- Opening Delimiter -
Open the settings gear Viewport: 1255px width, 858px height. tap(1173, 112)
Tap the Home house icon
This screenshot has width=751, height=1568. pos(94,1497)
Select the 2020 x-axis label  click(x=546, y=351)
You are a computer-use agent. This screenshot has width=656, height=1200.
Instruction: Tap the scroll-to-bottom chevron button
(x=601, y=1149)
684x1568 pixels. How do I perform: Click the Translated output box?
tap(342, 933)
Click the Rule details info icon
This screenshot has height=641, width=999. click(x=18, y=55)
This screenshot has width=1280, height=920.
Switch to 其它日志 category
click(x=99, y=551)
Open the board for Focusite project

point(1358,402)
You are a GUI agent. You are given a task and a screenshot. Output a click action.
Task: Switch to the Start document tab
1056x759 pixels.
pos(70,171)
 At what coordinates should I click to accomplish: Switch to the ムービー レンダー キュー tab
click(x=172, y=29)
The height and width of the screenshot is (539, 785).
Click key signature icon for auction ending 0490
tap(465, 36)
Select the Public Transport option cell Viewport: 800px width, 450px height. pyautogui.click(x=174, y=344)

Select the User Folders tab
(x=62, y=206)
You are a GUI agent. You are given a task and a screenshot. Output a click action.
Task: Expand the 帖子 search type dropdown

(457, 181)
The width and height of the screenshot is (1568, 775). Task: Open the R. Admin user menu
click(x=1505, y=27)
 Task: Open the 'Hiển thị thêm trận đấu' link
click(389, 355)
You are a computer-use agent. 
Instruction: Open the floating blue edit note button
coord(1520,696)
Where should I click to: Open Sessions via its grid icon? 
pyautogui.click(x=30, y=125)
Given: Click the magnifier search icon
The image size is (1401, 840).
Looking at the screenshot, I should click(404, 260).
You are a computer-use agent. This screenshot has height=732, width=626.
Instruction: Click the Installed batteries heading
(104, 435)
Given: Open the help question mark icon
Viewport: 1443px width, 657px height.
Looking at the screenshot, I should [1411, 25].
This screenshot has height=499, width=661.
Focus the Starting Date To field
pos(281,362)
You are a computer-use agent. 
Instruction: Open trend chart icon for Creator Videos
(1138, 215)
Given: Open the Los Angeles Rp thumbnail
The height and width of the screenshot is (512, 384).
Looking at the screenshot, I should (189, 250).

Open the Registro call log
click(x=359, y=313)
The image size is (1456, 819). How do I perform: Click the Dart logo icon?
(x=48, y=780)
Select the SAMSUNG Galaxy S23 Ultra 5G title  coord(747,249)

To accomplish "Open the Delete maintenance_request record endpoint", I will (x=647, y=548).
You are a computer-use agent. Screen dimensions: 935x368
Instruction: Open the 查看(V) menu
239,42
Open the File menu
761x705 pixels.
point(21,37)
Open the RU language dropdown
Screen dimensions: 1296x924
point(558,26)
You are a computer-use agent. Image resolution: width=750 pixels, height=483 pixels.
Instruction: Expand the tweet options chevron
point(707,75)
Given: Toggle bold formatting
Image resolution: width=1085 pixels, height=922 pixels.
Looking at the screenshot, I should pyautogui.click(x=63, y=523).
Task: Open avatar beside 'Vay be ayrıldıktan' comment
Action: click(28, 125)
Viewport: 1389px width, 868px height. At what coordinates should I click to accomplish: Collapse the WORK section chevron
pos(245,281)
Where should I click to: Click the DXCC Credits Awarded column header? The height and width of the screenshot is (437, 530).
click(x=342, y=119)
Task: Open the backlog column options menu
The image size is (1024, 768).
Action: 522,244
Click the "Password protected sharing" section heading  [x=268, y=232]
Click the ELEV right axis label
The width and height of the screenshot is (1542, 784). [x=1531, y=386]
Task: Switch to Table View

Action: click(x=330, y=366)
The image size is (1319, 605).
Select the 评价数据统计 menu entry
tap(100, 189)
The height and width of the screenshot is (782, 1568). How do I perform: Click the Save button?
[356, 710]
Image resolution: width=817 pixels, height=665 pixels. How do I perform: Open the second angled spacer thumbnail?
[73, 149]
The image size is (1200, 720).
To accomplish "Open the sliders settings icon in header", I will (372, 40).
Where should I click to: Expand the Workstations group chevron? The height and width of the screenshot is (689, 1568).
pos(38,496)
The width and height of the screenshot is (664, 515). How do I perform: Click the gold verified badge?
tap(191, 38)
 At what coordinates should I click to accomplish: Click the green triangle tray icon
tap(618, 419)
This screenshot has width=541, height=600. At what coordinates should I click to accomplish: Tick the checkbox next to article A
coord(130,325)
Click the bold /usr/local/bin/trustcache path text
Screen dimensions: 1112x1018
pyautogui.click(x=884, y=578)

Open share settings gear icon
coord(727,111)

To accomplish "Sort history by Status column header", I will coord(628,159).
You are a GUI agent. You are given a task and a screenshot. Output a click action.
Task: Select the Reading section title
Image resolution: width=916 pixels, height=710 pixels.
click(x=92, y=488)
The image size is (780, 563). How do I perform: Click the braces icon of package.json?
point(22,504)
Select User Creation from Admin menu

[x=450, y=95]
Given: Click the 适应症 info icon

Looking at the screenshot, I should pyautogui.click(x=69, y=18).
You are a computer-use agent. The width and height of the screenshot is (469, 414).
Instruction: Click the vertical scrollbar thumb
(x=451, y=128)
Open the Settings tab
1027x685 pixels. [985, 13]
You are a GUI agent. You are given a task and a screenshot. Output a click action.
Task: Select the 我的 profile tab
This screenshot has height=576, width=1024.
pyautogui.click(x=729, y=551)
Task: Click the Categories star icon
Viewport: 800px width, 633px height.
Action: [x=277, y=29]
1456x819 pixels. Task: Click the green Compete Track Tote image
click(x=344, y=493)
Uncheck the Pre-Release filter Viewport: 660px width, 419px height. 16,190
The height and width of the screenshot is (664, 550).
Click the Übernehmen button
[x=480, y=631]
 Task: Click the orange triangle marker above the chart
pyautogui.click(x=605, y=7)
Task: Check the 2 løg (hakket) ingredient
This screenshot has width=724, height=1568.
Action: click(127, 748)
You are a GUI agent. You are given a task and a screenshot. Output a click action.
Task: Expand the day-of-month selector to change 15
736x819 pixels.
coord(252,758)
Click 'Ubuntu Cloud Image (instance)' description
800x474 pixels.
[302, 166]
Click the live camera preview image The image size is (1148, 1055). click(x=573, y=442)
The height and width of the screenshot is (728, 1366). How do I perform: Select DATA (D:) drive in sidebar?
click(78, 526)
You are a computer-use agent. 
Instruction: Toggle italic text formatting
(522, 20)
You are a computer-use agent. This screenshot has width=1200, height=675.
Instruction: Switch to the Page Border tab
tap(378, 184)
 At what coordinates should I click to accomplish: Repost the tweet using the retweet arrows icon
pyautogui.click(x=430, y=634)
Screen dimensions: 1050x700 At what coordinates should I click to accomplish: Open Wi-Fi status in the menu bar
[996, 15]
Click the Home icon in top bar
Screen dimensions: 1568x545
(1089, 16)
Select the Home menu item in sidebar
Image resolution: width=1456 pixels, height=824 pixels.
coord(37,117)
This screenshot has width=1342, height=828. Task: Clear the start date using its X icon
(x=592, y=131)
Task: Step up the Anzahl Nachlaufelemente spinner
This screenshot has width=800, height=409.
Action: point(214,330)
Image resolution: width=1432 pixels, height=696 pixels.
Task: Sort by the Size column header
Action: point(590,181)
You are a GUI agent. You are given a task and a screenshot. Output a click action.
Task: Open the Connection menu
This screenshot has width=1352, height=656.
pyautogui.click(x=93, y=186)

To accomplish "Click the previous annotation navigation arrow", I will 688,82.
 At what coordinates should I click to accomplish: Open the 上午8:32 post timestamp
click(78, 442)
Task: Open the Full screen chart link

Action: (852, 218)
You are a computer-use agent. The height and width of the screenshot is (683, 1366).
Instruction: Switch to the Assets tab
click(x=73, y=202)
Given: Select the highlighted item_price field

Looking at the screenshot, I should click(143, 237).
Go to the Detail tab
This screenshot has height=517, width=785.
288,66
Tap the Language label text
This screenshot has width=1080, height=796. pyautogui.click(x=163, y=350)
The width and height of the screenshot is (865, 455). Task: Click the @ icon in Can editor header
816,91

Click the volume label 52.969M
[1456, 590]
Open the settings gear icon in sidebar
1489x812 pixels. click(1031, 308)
- Closing Delimiter -
• _Task prompt_
Copy out each line of the material that holds the word "bold".

• _Answer below_
Given: Toggle bold formatting
Click the bold /usr/local/bin/trustcache path text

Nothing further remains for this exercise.